● Problem to solve:
Please reproduce each of the items below word for word, keeping every line as it appears.

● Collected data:
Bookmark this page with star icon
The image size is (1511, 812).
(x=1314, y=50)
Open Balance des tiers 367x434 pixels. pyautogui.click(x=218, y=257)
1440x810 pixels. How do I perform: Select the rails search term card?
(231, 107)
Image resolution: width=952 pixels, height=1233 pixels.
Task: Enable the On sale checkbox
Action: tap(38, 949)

● Problem solution:
Bookmark this page with star icon
The image size is (1511, 812).
(x=1314, y=50)
Open Balance des tiers 367x434 pixels. pyautogui.click(x=218, y=257)
1440x810 pixels. How do I perform: Select the rails search term card?
(231, 107)
Image resolution: width=952 pixels, height=1233 pixels.
Task: Enable the On sale checkbox
Action: tap(38, 949)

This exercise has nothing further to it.